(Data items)
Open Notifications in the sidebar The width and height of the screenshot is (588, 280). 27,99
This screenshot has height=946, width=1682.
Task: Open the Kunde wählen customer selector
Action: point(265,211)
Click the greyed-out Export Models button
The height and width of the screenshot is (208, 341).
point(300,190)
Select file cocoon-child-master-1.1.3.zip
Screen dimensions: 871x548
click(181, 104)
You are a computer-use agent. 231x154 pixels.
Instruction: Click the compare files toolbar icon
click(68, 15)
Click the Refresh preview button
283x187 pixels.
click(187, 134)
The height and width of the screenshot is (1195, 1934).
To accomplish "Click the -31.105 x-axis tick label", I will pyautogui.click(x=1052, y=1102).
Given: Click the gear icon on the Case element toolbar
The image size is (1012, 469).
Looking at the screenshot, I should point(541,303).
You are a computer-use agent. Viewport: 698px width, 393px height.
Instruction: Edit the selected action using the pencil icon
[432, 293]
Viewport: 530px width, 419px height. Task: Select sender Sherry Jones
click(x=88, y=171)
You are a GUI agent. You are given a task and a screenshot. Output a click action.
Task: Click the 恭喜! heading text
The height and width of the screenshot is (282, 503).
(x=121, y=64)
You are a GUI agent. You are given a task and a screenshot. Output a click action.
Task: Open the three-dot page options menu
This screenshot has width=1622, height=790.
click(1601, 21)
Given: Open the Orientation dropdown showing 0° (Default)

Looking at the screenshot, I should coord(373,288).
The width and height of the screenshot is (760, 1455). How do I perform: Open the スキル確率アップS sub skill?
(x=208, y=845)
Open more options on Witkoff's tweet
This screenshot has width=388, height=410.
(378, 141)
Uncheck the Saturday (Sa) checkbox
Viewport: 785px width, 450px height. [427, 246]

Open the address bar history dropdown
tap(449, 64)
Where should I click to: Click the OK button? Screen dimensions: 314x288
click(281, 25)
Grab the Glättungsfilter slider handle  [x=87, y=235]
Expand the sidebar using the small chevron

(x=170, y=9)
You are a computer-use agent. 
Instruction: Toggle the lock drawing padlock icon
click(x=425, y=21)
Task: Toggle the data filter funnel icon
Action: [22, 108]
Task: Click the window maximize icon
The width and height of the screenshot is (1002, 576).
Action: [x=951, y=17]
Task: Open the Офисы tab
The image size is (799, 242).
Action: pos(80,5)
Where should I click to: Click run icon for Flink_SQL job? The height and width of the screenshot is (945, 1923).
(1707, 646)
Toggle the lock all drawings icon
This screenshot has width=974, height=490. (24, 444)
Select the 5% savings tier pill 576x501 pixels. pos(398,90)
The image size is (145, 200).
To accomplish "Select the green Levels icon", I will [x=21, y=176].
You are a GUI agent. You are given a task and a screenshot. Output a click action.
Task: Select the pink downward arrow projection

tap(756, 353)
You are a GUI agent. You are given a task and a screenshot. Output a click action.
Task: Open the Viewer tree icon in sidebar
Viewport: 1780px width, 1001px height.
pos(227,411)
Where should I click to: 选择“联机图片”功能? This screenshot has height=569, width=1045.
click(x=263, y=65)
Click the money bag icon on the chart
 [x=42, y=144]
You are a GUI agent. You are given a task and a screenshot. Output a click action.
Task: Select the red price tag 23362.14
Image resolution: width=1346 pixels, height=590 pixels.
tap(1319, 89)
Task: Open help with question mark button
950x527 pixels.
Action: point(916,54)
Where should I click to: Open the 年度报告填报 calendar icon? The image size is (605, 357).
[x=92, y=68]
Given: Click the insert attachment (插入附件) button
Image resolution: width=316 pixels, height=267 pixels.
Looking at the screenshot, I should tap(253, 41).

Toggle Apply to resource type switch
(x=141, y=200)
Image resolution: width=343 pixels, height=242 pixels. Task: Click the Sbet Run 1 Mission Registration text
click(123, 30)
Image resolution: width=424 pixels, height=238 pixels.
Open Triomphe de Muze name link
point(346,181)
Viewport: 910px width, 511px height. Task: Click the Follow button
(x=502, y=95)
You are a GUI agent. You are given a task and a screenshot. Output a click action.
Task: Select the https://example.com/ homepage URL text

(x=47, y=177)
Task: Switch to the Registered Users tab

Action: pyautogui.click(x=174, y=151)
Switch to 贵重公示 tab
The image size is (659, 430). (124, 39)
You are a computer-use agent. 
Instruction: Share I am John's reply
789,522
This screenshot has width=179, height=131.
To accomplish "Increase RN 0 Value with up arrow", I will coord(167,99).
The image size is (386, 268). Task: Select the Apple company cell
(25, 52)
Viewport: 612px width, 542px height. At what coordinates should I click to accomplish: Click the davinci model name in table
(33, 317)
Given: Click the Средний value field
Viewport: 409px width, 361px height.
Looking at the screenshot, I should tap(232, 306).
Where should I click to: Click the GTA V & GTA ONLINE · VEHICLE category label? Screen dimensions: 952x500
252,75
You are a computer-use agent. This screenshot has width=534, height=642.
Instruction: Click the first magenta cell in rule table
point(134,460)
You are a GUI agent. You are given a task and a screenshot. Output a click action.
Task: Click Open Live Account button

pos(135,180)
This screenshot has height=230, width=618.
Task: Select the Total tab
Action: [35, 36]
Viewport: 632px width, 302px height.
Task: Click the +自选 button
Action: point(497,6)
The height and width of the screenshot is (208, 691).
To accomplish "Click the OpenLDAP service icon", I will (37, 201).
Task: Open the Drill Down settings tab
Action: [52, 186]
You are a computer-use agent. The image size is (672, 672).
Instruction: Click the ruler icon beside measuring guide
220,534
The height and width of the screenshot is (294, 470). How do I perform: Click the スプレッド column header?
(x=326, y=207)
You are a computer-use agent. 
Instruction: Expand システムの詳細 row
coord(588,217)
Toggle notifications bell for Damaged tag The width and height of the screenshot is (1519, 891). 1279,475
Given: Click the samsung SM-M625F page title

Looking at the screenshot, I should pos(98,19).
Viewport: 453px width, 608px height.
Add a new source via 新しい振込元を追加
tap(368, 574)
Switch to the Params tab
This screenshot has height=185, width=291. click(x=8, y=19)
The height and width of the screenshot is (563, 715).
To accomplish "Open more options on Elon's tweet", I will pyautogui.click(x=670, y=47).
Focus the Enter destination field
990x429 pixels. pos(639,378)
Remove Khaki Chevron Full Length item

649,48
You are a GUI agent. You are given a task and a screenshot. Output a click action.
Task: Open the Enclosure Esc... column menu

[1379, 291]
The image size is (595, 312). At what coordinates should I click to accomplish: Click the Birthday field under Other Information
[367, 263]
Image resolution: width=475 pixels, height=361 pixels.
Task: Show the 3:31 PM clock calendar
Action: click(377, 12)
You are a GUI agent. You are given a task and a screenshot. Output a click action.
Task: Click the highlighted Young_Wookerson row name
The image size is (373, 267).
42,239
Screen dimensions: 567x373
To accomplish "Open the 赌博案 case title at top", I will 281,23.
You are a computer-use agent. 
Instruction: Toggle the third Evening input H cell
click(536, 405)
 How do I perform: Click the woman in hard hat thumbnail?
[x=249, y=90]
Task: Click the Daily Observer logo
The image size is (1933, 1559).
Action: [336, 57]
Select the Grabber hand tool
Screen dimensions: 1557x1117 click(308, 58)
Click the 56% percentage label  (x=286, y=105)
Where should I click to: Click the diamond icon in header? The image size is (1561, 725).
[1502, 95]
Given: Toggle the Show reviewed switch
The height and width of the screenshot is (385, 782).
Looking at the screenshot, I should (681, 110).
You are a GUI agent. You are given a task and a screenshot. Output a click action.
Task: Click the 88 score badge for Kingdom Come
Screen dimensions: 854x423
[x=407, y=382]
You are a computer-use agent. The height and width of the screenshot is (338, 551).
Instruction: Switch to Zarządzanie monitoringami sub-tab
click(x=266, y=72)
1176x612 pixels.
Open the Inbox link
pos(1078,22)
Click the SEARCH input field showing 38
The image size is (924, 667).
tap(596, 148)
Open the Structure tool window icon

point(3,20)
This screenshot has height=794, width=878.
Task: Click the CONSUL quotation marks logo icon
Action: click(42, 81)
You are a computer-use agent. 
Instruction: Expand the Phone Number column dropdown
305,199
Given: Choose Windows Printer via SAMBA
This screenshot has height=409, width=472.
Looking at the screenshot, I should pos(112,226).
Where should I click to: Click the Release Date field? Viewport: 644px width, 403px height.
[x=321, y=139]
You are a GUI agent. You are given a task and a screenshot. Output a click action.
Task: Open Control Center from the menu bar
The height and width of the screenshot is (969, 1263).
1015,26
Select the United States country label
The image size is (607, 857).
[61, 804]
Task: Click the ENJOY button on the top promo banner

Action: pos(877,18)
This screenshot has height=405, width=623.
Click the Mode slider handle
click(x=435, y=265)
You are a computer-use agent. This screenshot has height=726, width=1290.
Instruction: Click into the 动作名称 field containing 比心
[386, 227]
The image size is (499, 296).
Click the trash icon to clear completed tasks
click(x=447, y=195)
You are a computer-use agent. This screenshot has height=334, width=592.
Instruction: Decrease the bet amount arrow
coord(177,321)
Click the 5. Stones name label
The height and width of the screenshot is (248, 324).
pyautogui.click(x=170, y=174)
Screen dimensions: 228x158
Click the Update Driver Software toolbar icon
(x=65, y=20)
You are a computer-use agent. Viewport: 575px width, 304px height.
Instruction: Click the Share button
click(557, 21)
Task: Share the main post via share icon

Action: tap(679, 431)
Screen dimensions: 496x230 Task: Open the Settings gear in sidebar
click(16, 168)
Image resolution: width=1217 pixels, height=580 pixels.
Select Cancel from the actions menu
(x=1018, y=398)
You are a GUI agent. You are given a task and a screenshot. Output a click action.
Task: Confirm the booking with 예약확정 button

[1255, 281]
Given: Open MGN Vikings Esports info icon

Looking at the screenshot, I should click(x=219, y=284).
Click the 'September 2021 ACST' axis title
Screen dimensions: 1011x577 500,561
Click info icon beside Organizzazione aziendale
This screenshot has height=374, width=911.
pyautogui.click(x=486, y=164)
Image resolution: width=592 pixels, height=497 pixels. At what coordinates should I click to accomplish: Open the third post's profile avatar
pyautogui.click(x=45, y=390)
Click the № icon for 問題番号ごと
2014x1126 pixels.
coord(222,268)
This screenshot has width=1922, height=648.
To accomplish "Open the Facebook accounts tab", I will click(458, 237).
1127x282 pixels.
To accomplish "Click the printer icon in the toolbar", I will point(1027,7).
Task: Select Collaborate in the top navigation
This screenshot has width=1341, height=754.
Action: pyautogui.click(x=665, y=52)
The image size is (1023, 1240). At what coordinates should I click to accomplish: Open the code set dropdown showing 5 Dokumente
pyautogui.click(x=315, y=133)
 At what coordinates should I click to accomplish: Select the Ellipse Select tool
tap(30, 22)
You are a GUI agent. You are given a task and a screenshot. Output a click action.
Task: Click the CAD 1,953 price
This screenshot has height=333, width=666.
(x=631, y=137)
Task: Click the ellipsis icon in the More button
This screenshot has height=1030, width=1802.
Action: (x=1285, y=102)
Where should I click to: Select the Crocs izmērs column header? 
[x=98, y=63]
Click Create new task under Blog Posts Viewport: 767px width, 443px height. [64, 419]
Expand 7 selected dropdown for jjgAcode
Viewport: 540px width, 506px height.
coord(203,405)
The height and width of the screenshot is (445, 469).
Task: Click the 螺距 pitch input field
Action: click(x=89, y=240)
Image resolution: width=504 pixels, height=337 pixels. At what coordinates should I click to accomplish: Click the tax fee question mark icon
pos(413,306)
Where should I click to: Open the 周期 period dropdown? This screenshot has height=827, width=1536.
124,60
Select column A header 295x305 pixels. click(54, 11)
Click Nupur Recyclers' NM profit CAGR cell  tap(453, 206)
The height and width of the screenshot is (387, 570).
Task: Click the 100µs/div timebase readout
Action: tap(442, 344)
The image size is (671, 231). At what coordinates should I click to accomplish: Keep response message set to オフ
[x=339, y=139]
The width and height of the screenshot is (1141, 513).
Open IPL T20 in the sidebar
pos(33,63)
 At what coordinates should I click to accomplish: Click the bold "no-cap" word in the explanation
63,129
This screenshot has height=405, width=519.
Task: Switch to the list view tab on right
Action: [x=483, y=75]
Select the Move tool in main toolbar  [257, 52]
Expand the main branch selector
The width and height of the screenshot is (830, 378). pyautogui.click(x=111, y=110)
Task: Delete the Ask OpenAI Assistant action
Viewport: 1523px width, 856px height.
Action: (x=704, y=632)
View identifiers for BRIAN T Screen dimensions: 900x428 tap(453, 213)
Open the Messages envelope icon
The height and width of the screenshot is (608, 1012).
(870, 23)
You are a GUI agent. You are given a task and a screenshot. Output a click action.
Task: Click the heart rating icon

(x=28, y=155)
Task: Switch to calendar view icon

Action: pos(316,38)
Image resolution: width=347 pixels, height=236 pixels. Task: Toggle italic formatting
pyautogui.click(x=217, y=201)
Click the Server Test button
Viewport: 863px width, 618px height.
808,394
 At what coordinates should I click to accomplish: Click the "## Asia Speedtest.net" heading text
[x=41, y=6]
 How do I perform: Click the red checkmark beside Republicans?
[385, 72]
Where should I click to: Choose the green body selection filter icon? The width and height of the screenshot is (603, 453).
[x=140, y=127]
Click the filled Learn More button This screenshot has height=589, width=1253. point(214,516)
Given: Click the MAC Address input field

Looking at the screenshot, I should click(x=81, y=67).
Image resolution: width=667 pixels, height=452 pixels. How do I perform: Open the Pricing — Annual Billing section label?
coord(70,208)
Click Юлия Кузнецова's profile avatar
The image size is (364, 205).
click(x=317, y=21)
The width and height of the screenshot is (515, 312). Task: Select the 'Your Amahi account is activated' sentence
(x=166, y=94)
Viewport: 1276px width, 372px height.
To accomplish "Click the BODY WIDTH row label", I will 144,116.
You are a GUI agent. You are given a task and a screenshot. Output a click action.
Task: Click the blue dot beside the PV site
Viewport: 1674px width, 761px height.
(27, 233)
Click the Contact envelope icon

• **THE EXERCISE**
Copy out, unchanged, the lines of the listing starting with the line that contains "Task: Click the window maximize icon" and going on through the line that contains "click(123, 30)", both included.

• **EXERCISE RESPONSE**
Task: Click the window maximize icon
The width and height of the screenshot is (1002, 576).
Action: [x=951, y=17]
Task: Open the Офисы tab
The image size is (799, 242).
Action: pos(80,5)
Where should I click to: Click run icon for Flink_SQL job? The height and width of the screenshot is (945, 1923).
(1707, 646)
Toggle the lock all drawings icon
This screenshot has width=974, height=490. (24, 444)
Select the 5% savings tier pill 576x501 pixels. pos(398,90)
The image size is (145, 200).
To accomplish "Select the green Levels icon", I will [x=21, y=176].
You are a GUI agent. You are given a task and a screenshot. Output a click action.
Task: Select the pink downward arrow projection

tap(756, 353)
You are a GUI agent. You are given a task and a screenshot. Output a click action.
Task: Open the Viewer tree icon in sidebar
Viewport: 1780px width, 1001px height.
pos(227,411)
Where should I click to: 选择“联机图片”功能? This screenshot has height=569, width=1045.
click(x=263, y=65)
Click the money bag icon on the chart
 [x=42, y=144]
You are a GUI agent. You are given a task and a screenshot. Output a click action.
Task: Select the red price tag 23362.14
Image resolution: width=1346 pixels, height=590 pixels.
tap(1319, 89)
Task: Open help with question mark button
950x527 pixels.
Action: point(916,54)
Where should I click to: Open the 年度报告填报 calendar icon? The image size is (605, 357).
[x=92, y=68]
Given: Click the insert attachment (插入附件) button
Image resolution: width=316 pixels, height=267 pixels.
Looking at the screenshot, I should tap(253, 41).

Toggle Apply to resource type switch
(x=141, y=200)
Image resolution: width=343 pixels, height=242 pixels. Task: Click the Sbet Run 1 Mission Registration text
click(123, 30)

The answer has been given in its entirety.